千尋は一瞬驚いたが、すぐに美月の意図を理解し、自分の演奏を調整した。彼女の右手は、より繊細な表現にシフトし、美月の右手が奏でる和音に対して、まるが踊るかのように反応していく。
二人の音楽は三つの手による新しいハーモニーへと発展し、それまでにない豊かな響きが会場を満たしていった。聴いている人々の表情にも変化が見えた。感情が揺さぶられ、各々の心の中で何かが共鳴しているかのようだった。
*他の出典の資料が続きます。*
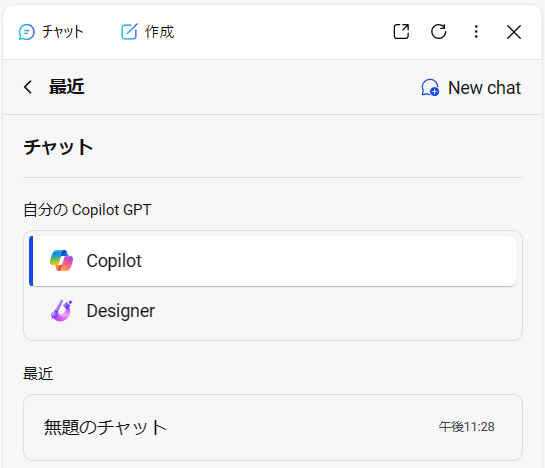Select the Copilot GPT entry
Viewport: 545px width, 468px height.
[x=273, y=261]
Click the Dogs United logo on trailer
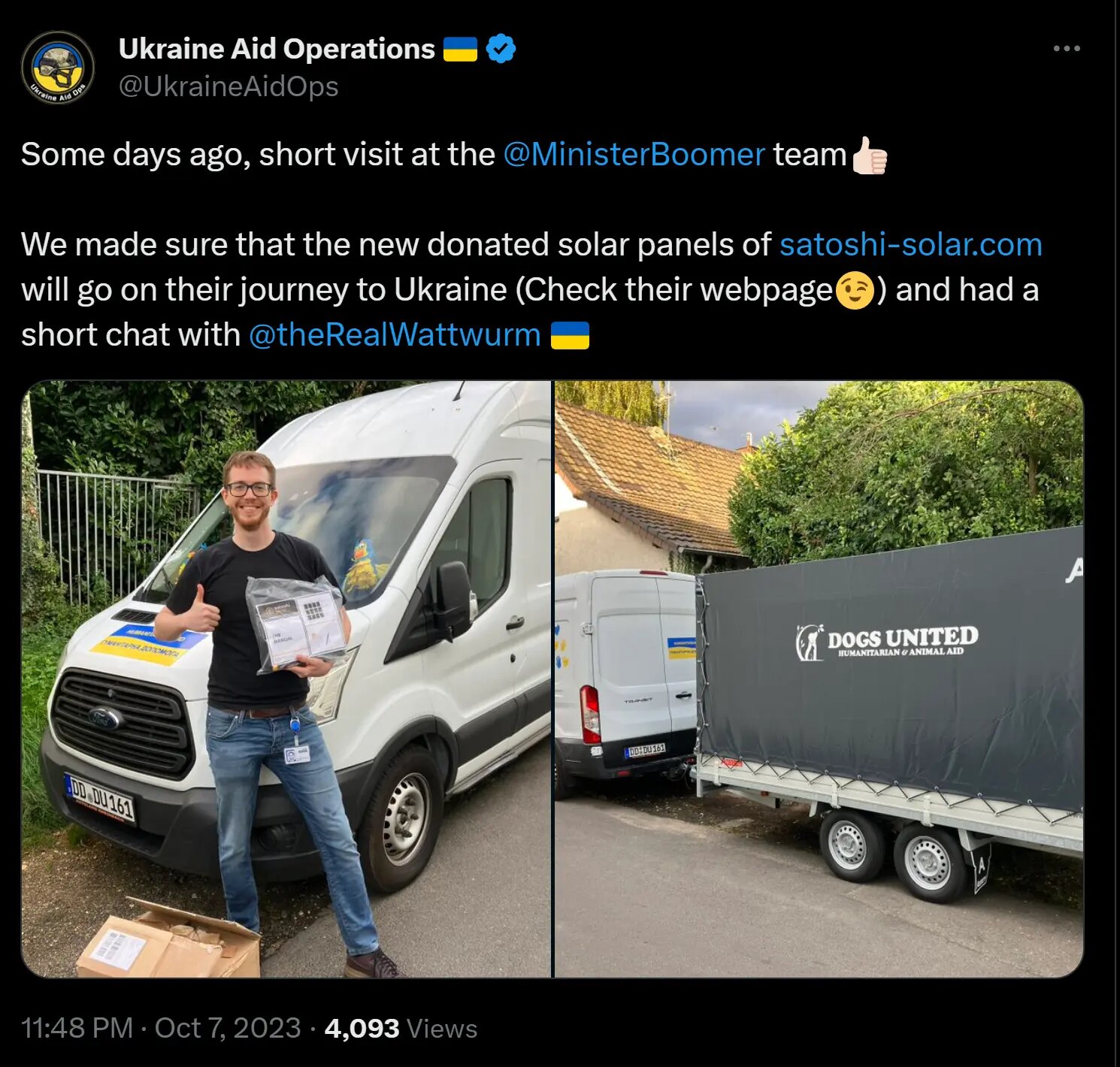 tap(887, 642)
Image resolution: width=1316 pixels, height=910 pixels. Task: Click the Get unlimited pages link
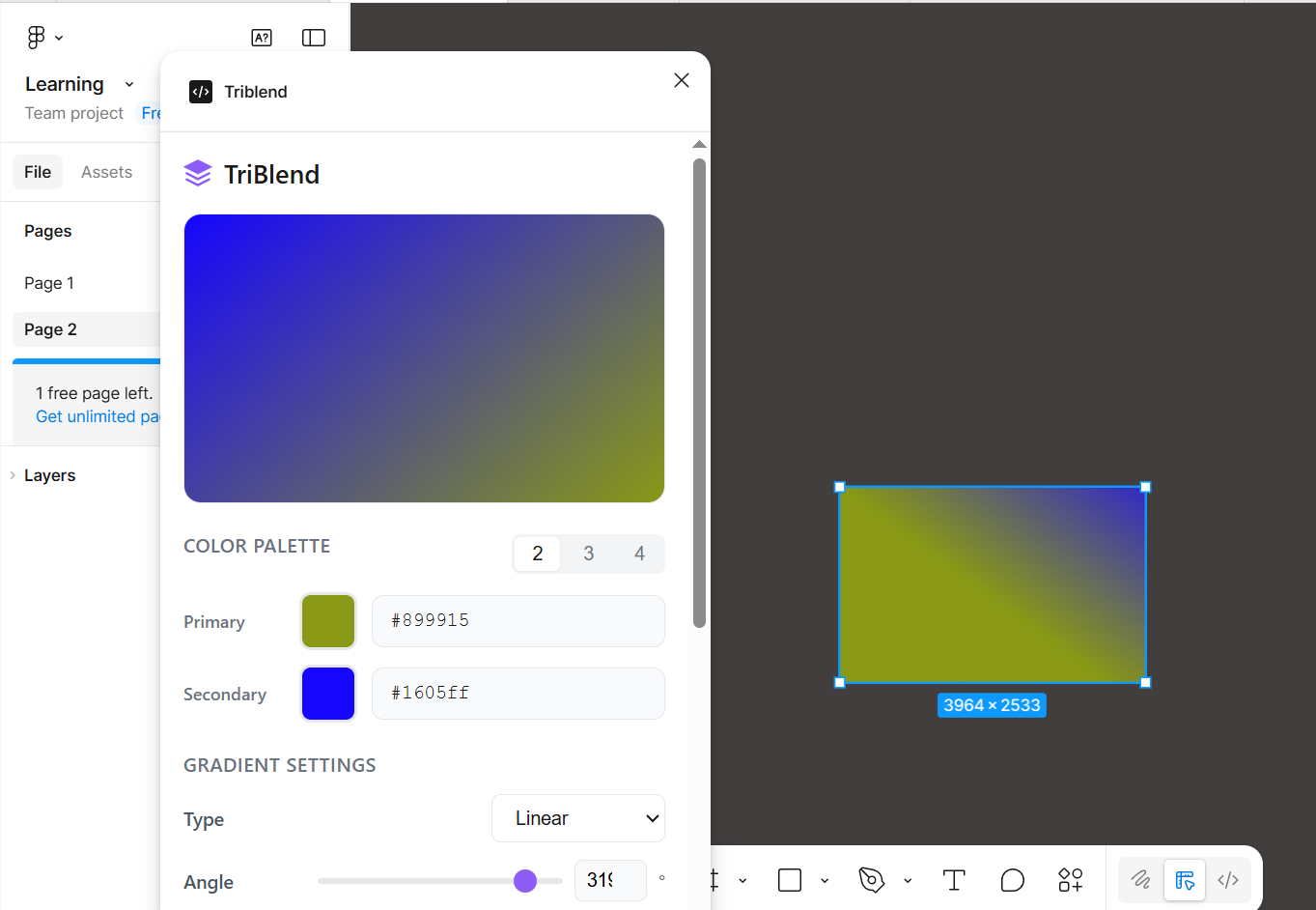(x=98, y=416)
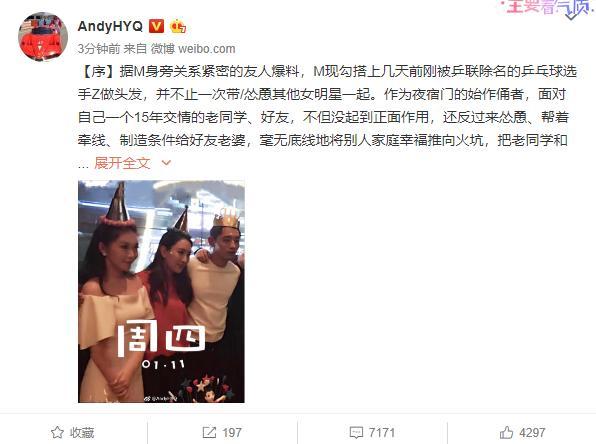Click the orange verified V badge

click(156, 26)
演奏が終わると、一瞬の静寂の後、会場から大きな拍手が沸き起こった。
美月と千尋は互いに微笑みを交わし、立ち上がって観客に向かって深々と一礼した。
ステージを降りると、星野が二人を待っていた。
「素晴らしかった! 特に美月さん、右手が...」
「うん、自分でも驚いたわ」美月は右手を見つめながら言った。「月の力じゃなくて、自分の内側から音楽が湧いてきたの」
水島と瑞穂も近づいてきた。
「千尋」水島は娘の肩に手を置いた。「あなたのお母さんが聴いていたら、きっと誇りに思うでしょう」
千尋の目に涙が浮かんだ。「ありがとう、お父さん」
瑞穂は美月を抱きしめ、「真理も見ていたわ、きっと」と優しく言った。
その瞬間、会場の窓から差し込んだ月の光が、彼らを柔らかく包み込んだ。
美月は、内側から湧き上がる新しい音楽の可能性と、これからの未来への希望を感じていた。星野との実験も、月光老人との会話も、千尋との出会いも、すべてが彼女を新しい道へと導いていた。
彼女の音楽の旅は、まだ始まったばかりだった。